SWI-Prolog defines the following numeric types:
If SWI-Prolog is built using the GNU multiple precision arithmetic library (GMP), integer arithmetic is unbounded, which means that the size of integers is limited by available memory only. Without GMP, SWI-Prolog integers are 64-bits, regardless of the native integer size of the platform. The type of integer support can be detected using the Prolog flags bounded, min_integer and max_integer. As the use of GMP is default, most of the following descriptions assume unbounded integer arithmetic.

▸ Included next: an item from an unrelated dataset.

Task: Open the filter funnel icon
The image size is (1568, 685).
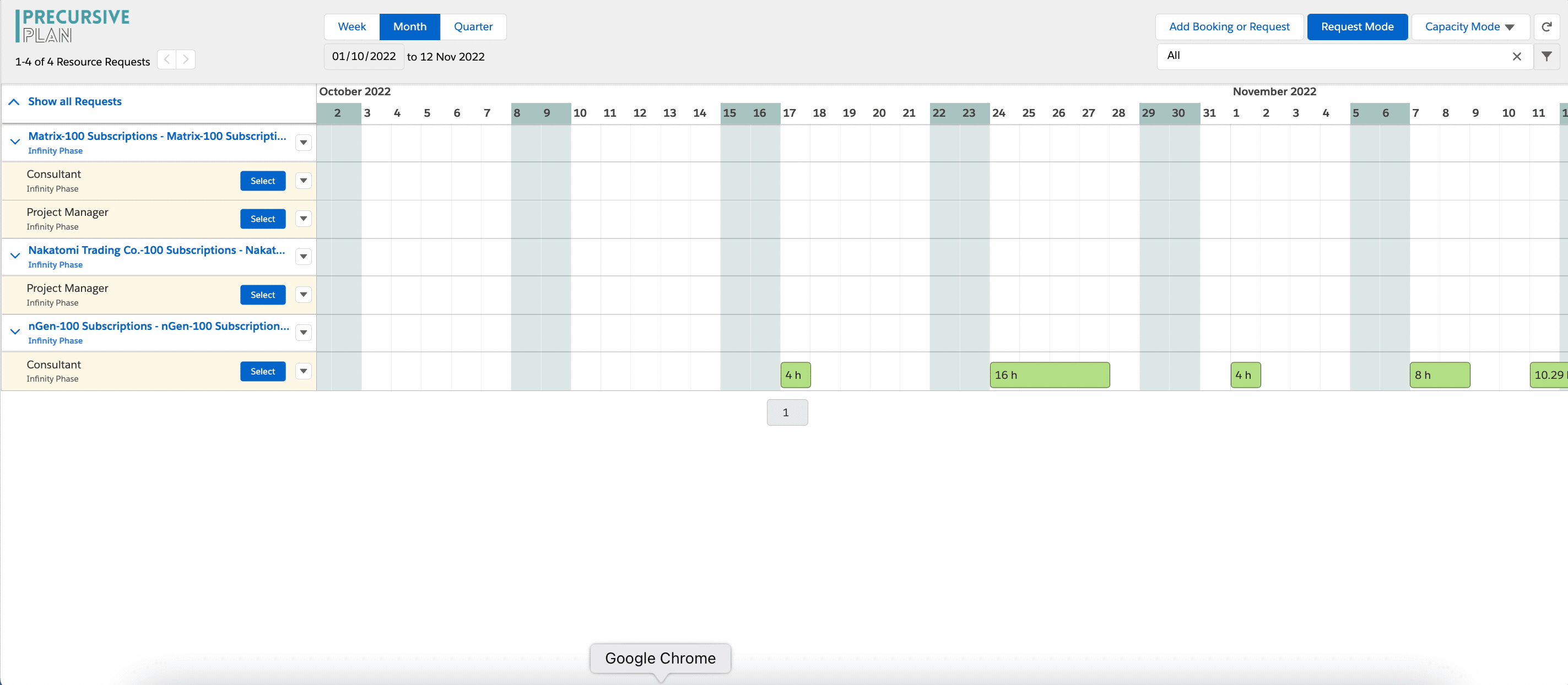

Internally, SWI-Prolog has three integer representations. Small integers (defined by the Prolog flag max_tagged_integer) are encoded directly. Larger integers are represented as 64-bit values on the global stack. Integers that do not fit in 64 bits are represented as serialised GNU MPZ structures on the global stack.
- rational number
Rational numbers (Q) are quotients of two integers (N/M). Rational arithmetic is only provided if GMP is used (see above). Rational numbers satisfy the type tests rational/1, number/1 and atomic/1 and may satisfy the type test integer/1, i.e., integers are considered rational numbers. Rational numbers are always kept in canonical representation, which means M is positive and N and M have no common divisors. Rational numbers are introduced into the computation using the functions rational/1, rationalize/1 or the rdiv/2 (rational division) function. If the Prolog flag prefer_rationals is
true(default), division (//2) and integer power (^/2) also produce a rational number.
Floating point numbers are represented using the C type
double. On most of today's platforms these are 64-bit IEEE floating point numbers.
Arithmetic functions that require integer arguments accept, in addition to integers, rational numbers with (canonical) denominator‘1'. If the required argument is a float the argument is converted to float. Note that conversion of integers to floating point numbers may raise an overflow exception. In all other cases, arguments are converted to the same type using the order below.
integer -> rational number -> floating point number